Malgré un moratoire permanent sur l’uranium en Eeyou Istchee et différents jugements survenus l’an passé, une compagnie britanno-colombienne a racheté en avril le projet Matoush de la compagnie Strateco.

L’International Consolidated Uranium est une compagnie d’exploration junior basée à Vancouver.
Elle a récemment acquis deux projets d’uranium en Australie où elle possédait un site aurifère. La compagnie est également propriétaire du projet d’uranium de Mountain Lake, au Nunavut.

Le communiqué parle d’un paiement en espèces de 3 M$ et de l’émission d’actions d’un montant identique. L’ancien propriétaire de Matoush, jadis présenté comme le projet d’uranium le plus avancé au Québec, était Ressources Strateco.
L’International Consolidated Uranium n’a pas répondu aux demandes d’entrevue de La Sentinelle.
Dans le communiqué annonçant l’achat, le président d’International Consolidated Uranium, Philip Williams, affirme vouloir « apporter une perspective fraiche au développement du projet avec un focus sur l’implication avec les parties prenantes locales et autochtones avant d’entreprendre quelque activité que ce soit ».

C’est encore non

Le directeur général du gouvernement de la nation crie, Bill Namagoose, dit avoir été avisé de la transaction le 13 mai par les avocats de son gouvernement qui ont travaillé sur le dossier en Cour suprême.
« Nous avons été très surpris par l’acquisition, rapporte Bill Namagoose. Il n’y a pas d’acceptabilité sociale pour le projet et nous n’avons pas changé d’idée. Ça a été refusé par le gouvernement du Québec. Je me demande quelle information la compagnie a eue. Je ne sais pas si elle a été informée de la position des Cris. Dans le communiqué, le président dit qu’il va essayer d’avoir l’acceptabilité sociale, mais il ne l’aura pas. »

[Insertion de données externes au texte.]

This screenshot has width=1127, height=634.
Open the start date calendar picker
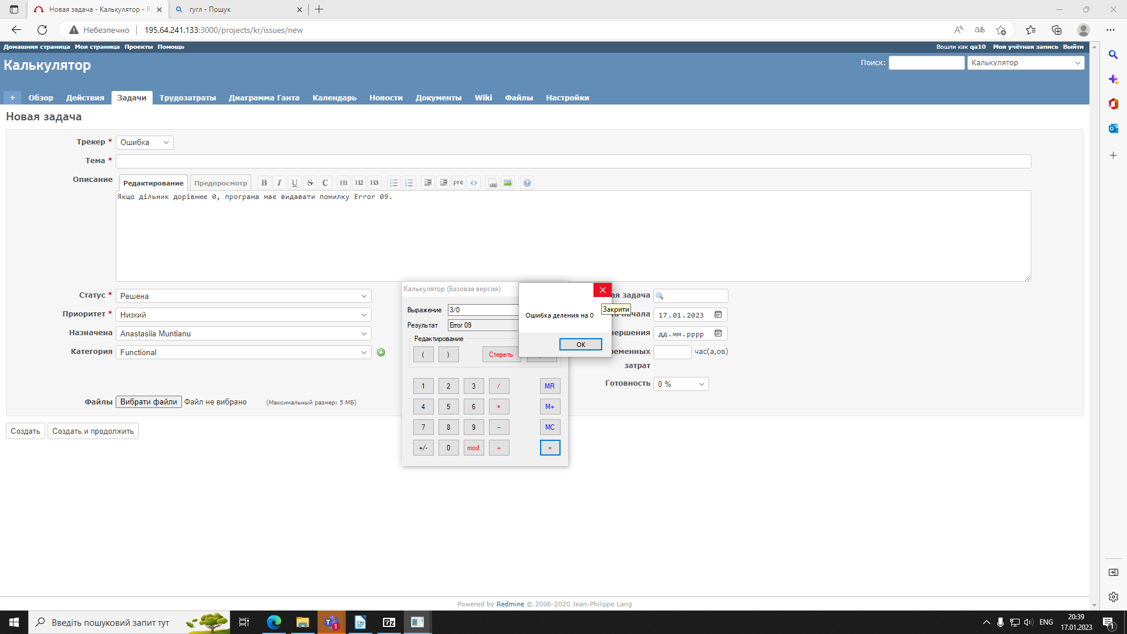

Le chef de Mistissini, Thomas Neeposh, confirme que sa communauté n’a pas changé d’idée et est toujours contre l’exploitation de l’uranium sur son territoire.

« Nous y sommes encore opposés et je pense que le chef du gouvernement cri fera bientôt une annonce, affirme M. Neeposh. C’est peut-être une stratégie pour Strateco pour ravoir leur argent. »
Comme Bill Namagoose, Thomas Neeposh se questionne sur la connaissance qu’a la compagnie de la Colombie-Britannique du rejet du projet en Eeyou Istchee.

Historique

Le projet Matoush est situé sur des terres de catégorie III, dans les monts Otish, à environ 210 kilomètres au nord-est de Mistissini. Les collectivités de Némaska et Waskaganish sont en amont sur la rivière Rupert.
Au début de la dernière décennie, Ressources Strateco avait demandé un permis pour creuser une rampe d’exploration souterraine.
En 2010, une assemblée extraordinaire de la nation crie de Mistissini avait voté à 94 % contre le projet. Deux ans plus tard, le Grand Conseil des Cris avait déclaré un moratoire permanent sur l’uranium sur son territoire, imité en 2013 par le Québec, mais de manière provisoire. La même année, le ministère de l’Environnement et des Ressources naturelles du Québec avait refusé d’émettre un certificat d’autorisation à Strateco.
Matoush bénéficiait néanmoins de certains appuis, comme celui de la Commission canadienne de sureté nucléaire.

Poursuites

Ressources Strateco a avancé que la décision du gouvernement québécois de ne pas lui accorder de certificat d’autorisation était une expropriation déguisée et lui a réclamé 182 M$ pour la perte de ses investissements et 10 M$ en dommages punitifs. La Cour supérieure du Québec lui a donné tort en 2017, une décision réitérée par la Cour d’appel en janvier 2020.
La Cour suprême du Canada a ensuite refusé d’entendre l’appel de Strateco.